At work I used it many times daily in development. It's concise mode is a breath of fresh air compared to any other llm I've tried. It has helped me find bugs in foreign code bases, explain me the techstack, written bash scripts, saving me dozens of hours of work & many nerves. It generally makes me reach places I wouldn't without due to time constraints & nerves.
The only nitpick is that the service reliability is a bit worse than others, forcing me sometimes to switch to others. This is probably a hard to answer question, but are there plans to improve that?
gwd
Just started playing with the command-line tool. First reaction (after using it for 5 minutes): I've been using `aider` as a daily driver, with Claude 3.5, for a while now. One of the things I appreciate about aider is that it tells you how much each query cost, and what your total cost is this session. This makes it low-key easy to keep tabs on the cost of what I'm doing. Any chance you could add that to claude-code?
I'd also love to have it in a language that can be compiled, like golang or rust, but I recognize a rewrite might be more effort than it's worth. (Although maybe less with claude code to help you?)
EDIT: OK, 10 minutes in, and it seems to have major issues doing basic patches to my Golang code; the most recent thing it did was add a line with incorrect indentation, then try three times to update it with the correct indentation, getting "String to replace not found in file" each time. Aider with claude 3.5 does this really well -- not sure what the counfounding issue is here, but might be worth taking a look at their prompt & patch format to see how they do it.
davidbarker
If you do `/cost` it will tell you how much you've spent during that session so far.
eschluntz
hi! You can do /cost at any time to see what the current session has cost
antirez
One of the silver bullets of Claude, in the context of coding, is that it does NOT use RAG when you use it via the web interface. Sure, you burn your tokens but the model sees everything and this let it reply in a much better way. Is Claude Code doing the same and just doing document-level RAG, so that if a document is relevant and if it fits, all the document will be put inside the context window? I really hope so! Also, this means that splitting large code bases into manageable file sizes will make more and more sense. Another Q: is the context size of Sonnet 3.7 the same of 3.5? Btw Thanks you so much for Claude Sonnet, in the latest months it changed the way I work and I'm able to do a lot more, now.
= = = = =
* **Exercise set**:
A: Answer each question from the forum thread about Claude Code above.
(i) Which tool does gwd use as a daily driver with Claude 3.5?
(ii) What command shows how much the current session has cost?
(iii) What error message did gwd get each time the tool tried to correct the indentation?
B: Please write the next part of the forum thread about Claude Code, starting after its last post.

Stored records:
= = = = =
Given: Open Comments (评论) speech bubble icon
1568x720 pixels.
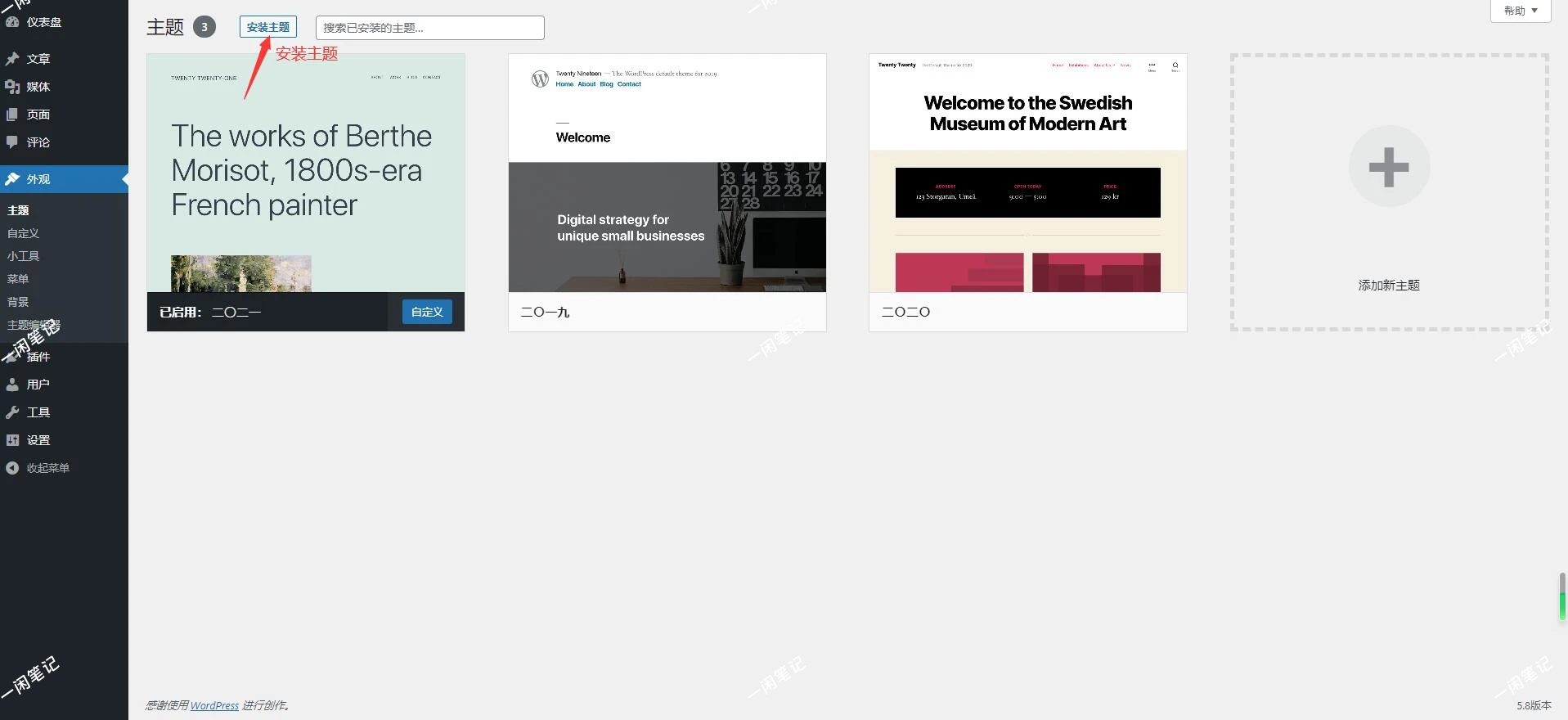Looking at the screenshot, I should 12,142.
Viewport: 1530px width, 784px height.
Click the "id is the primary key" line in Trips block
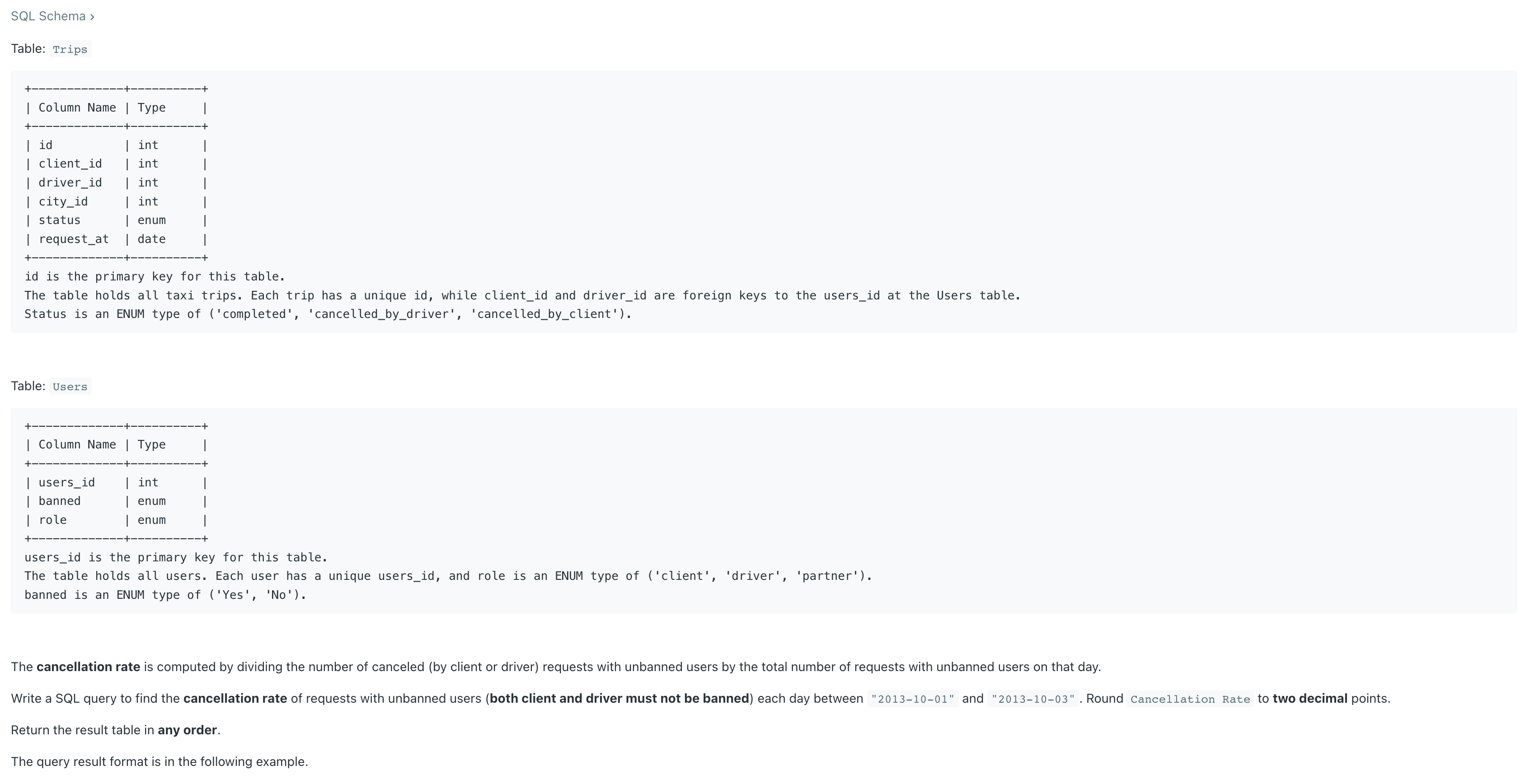click(155, 276)
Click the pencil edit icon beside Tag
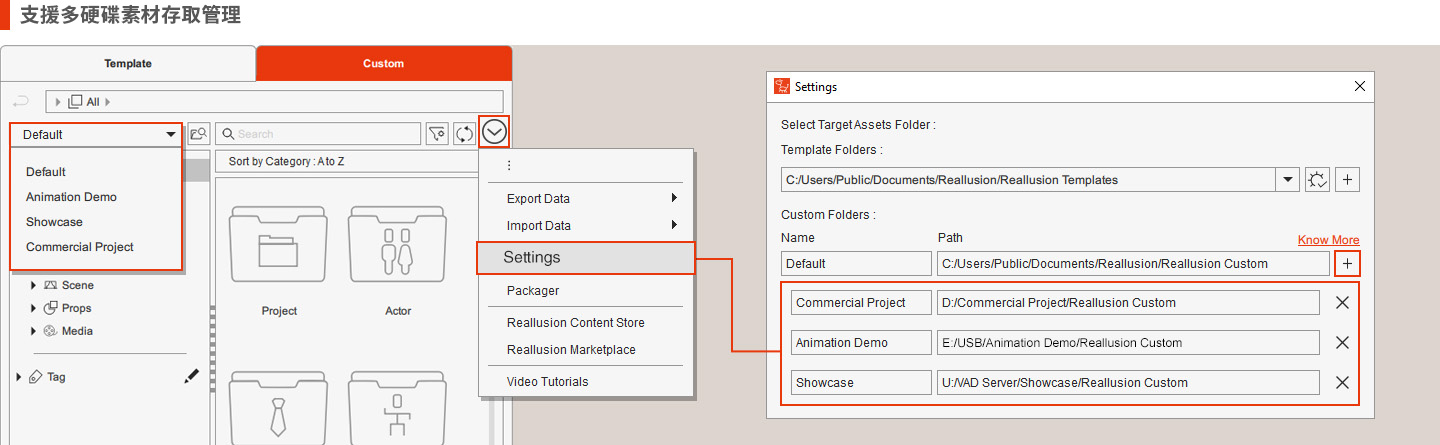 pos(192,377)
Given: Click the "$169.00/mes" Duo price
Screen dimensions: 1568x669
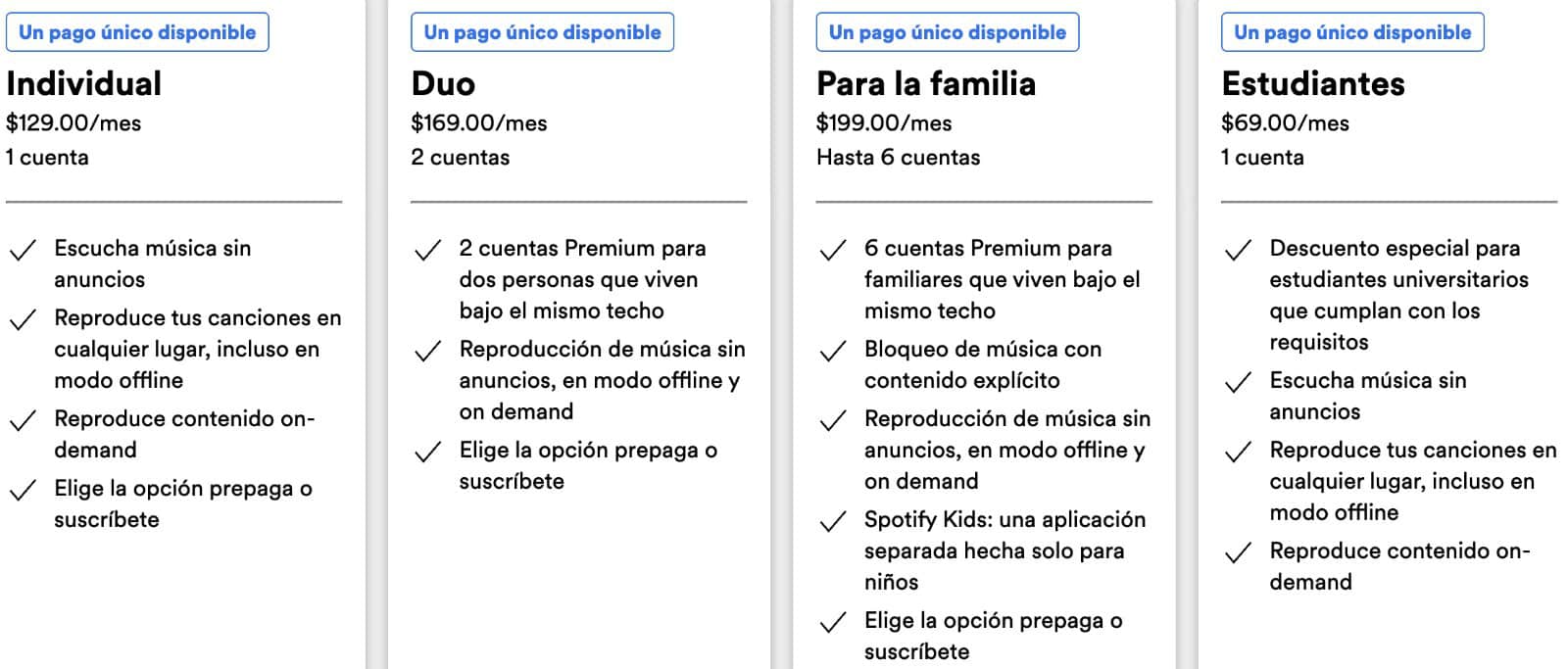Looking at the screenshot, I should (x=479, y=123).
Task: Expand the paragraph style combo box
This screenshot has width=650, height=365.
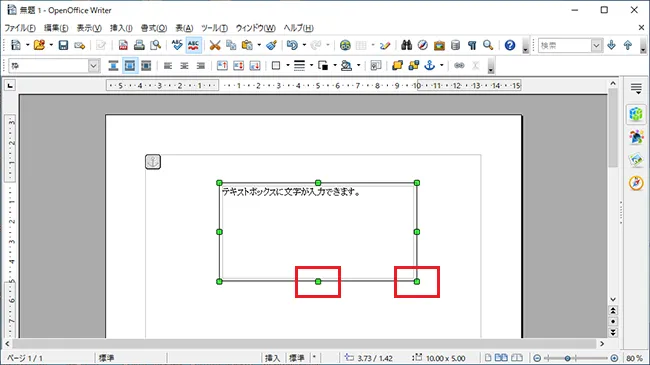Action: pyautogui.click(x=94, y=66)
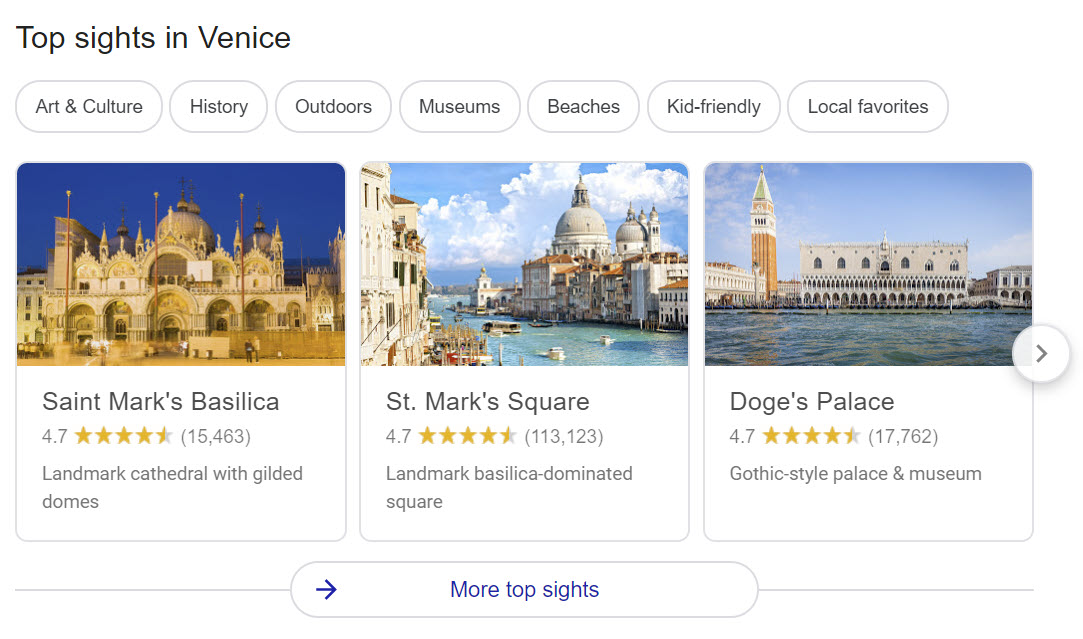The height and width of the screenshot is (639, 1083).
Task: Toggle the Art & Culture filter chip
Action: [89, 107]
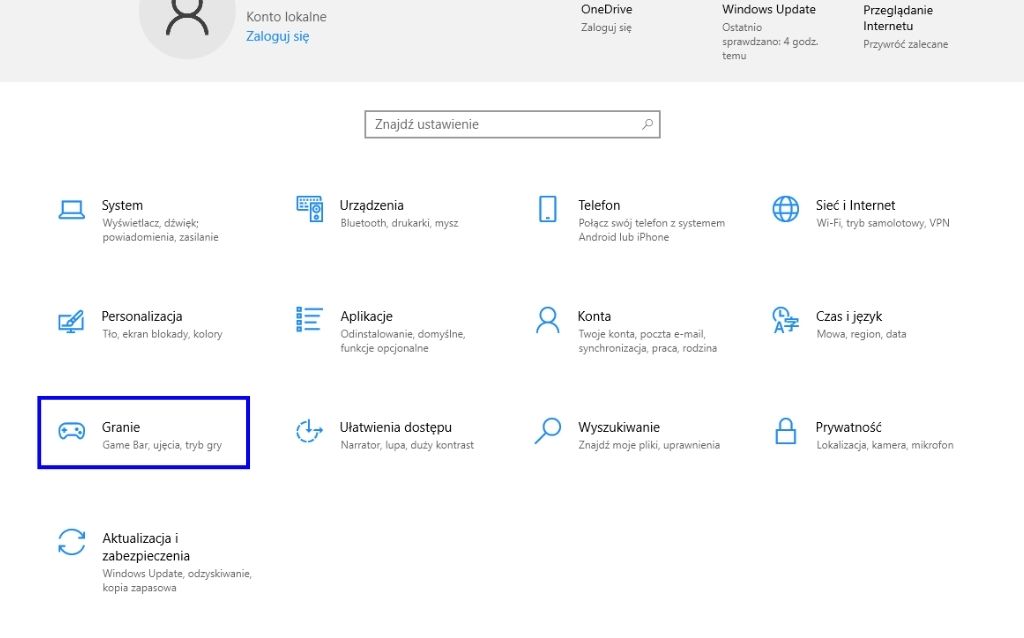Click Zaloguj się under OneDrive

pos(606,28)
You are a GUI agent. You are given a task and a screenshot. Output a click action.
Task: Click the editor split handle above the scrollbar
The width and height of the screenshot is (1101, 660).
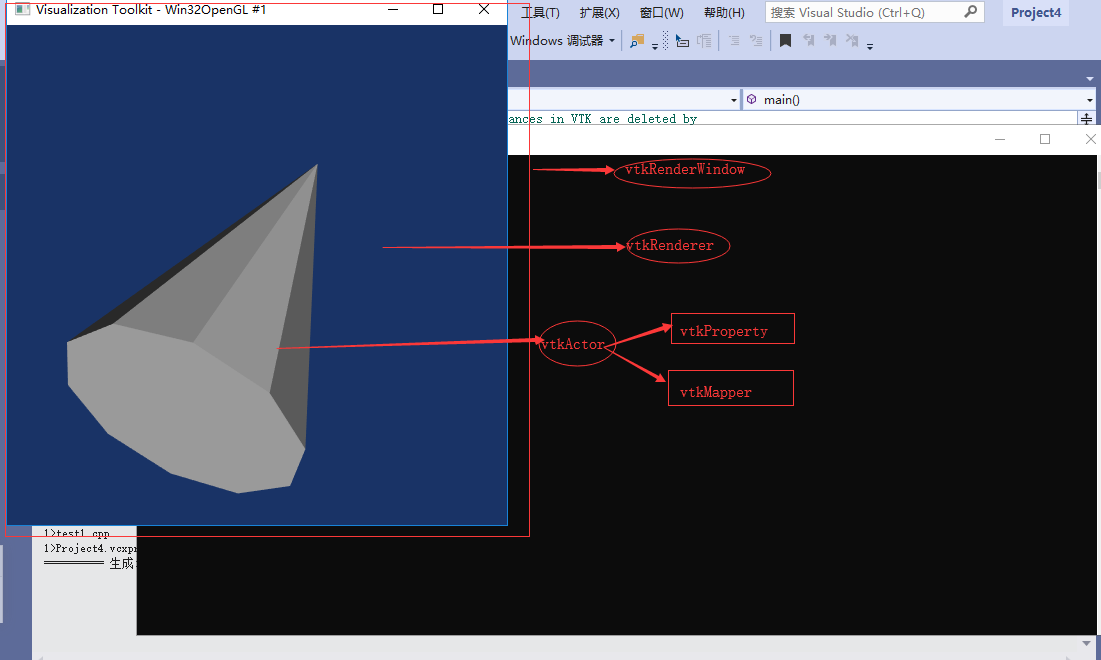click(1087, 118)
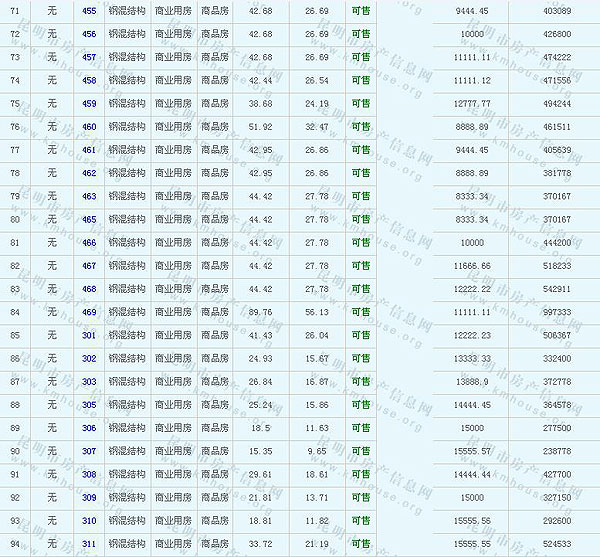Select room 301 link

90,335
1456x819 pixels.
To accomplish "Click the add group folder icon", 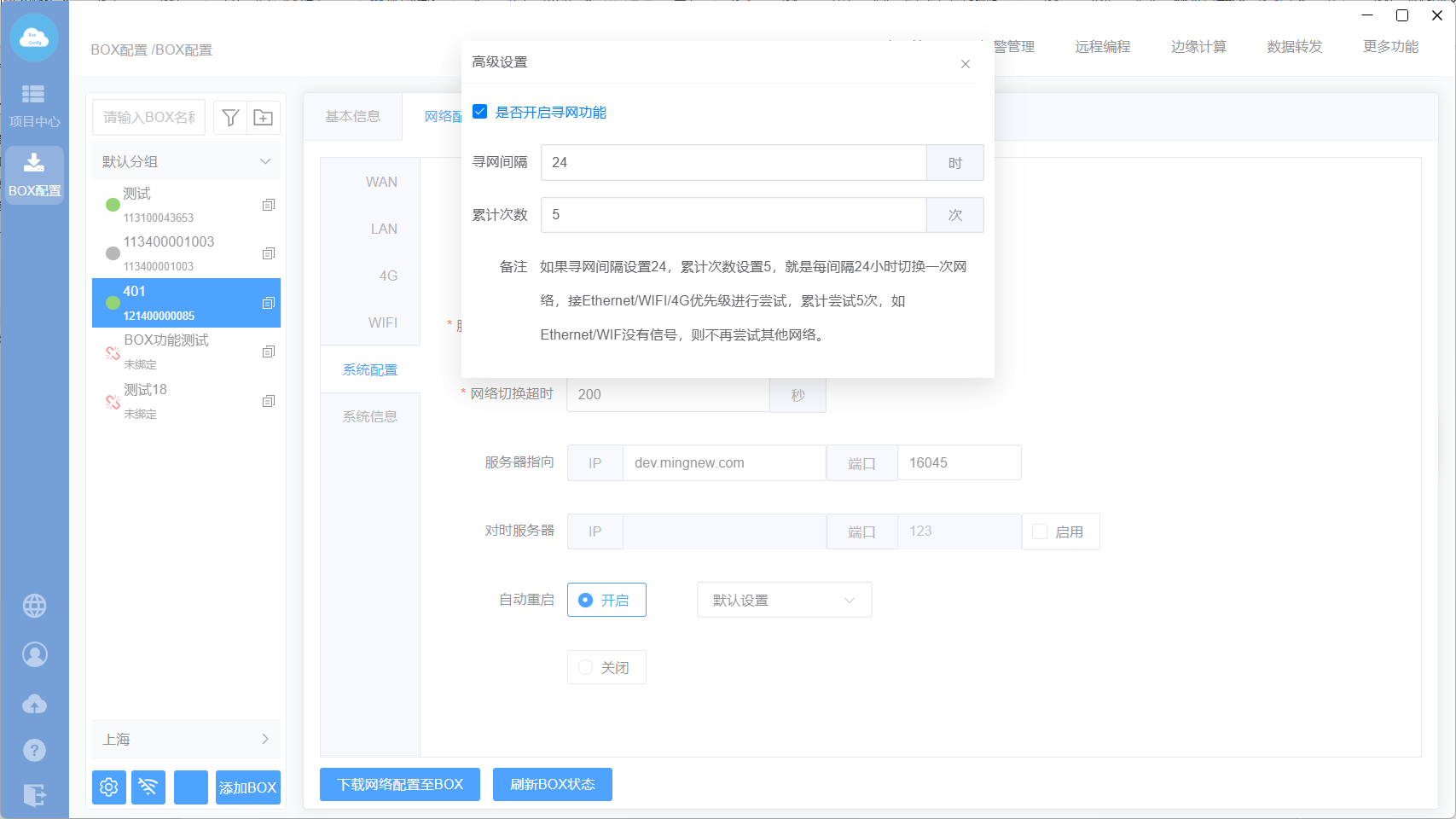I will point(264,118).
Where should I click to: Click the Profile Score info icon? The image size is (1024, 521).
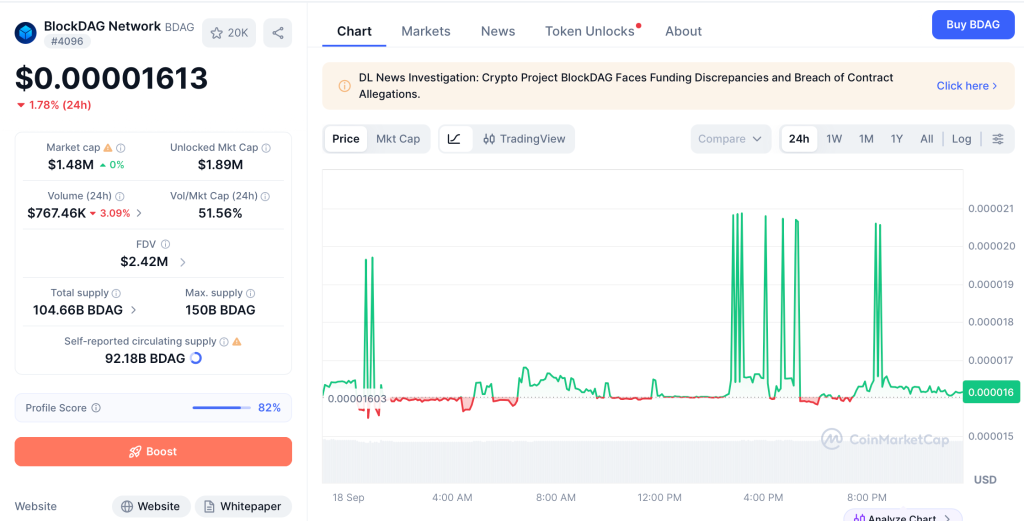96,408
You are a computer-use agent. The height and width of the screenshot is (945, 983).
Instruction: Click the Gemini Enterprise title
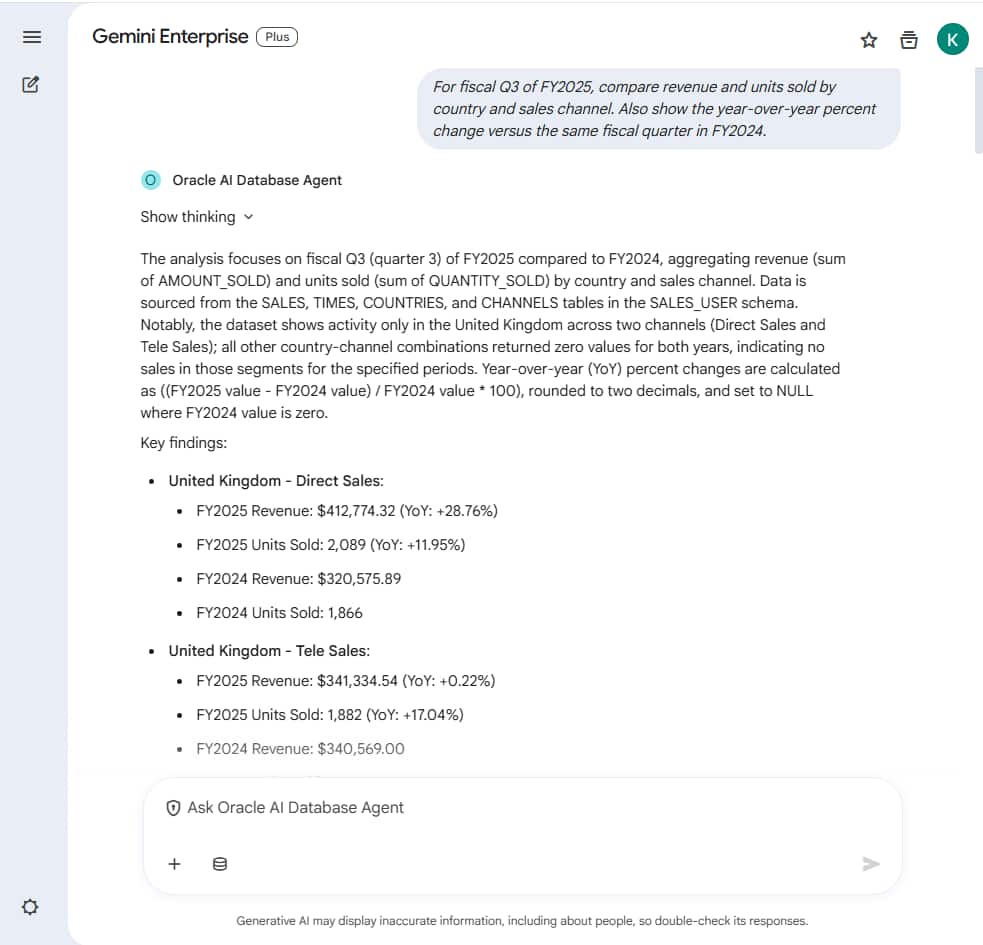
= = = = =
* **Exercise responses**:
A:
(i) aider
(ii) /cost
(iii) "String to replace not found in file"

B:
davely
I'm in the middle of a particularly nasty refactor of some legacy React component code (hasn't been touched in 6 years, old class based pattern, tons of methods, why, oh, why did we do XYZ) at work and have been using Aider for the last few days and have been hitting a wall. I've been digging through Aider's source code on Github to pull out prompts and try to write my own little helper script.
So, perfect timing on this release for me! I decided to install Claude Code and it is making short work of this. I love the interface. I love the personality ("Ruminating", "Schlepping", etc).
Just an all around fantastic job!
(This makes me especially bummed that I really messed up my OA awhile back for you guys. I'll try again in a few months!)
Keep on doing great work. Thank you!
bcherny
Hey thanks so much! <3
swairshah
Why not just open source Claude Code? people have tried to reverse eng the minified version https://gist.githubusercontent.com/1rgs/e4e13ac9aba301bcec28...
sha16
When I first started using Cursor the default behavior was for Claude to make a suggestion in the chat, and if the user agreed with it, they could click apply or cut and paste the part of it they wanted to use in their larger project. Now it seems the default behavior is for Claude to start writing files to the current working directory without regard for app structure or context (e.g., config files that are defined elsewhere claude likes to create another copy of). Why change the default to this? I could be wrong but I would guess most devs would want to review changes to their repo first.
freediver
Kagi LLM benchmark updated with general purpose and thinking mode for Sonnet 3.7.
https://help.kagi.com/kagi/ai/llm-benchmark.html
Appears to be second most capable general purpose LLM we tried (second to gemini 2.0 pro, in front of gpt-4o). Less impressive in thinking mode, about at the same level as o1-mini and o3-mini (with 8192 token thinking budget).
Overall a very nice update, you get higher quality and higher speed model at same price.
Hope to enable it in Kagi Assistant within 24h!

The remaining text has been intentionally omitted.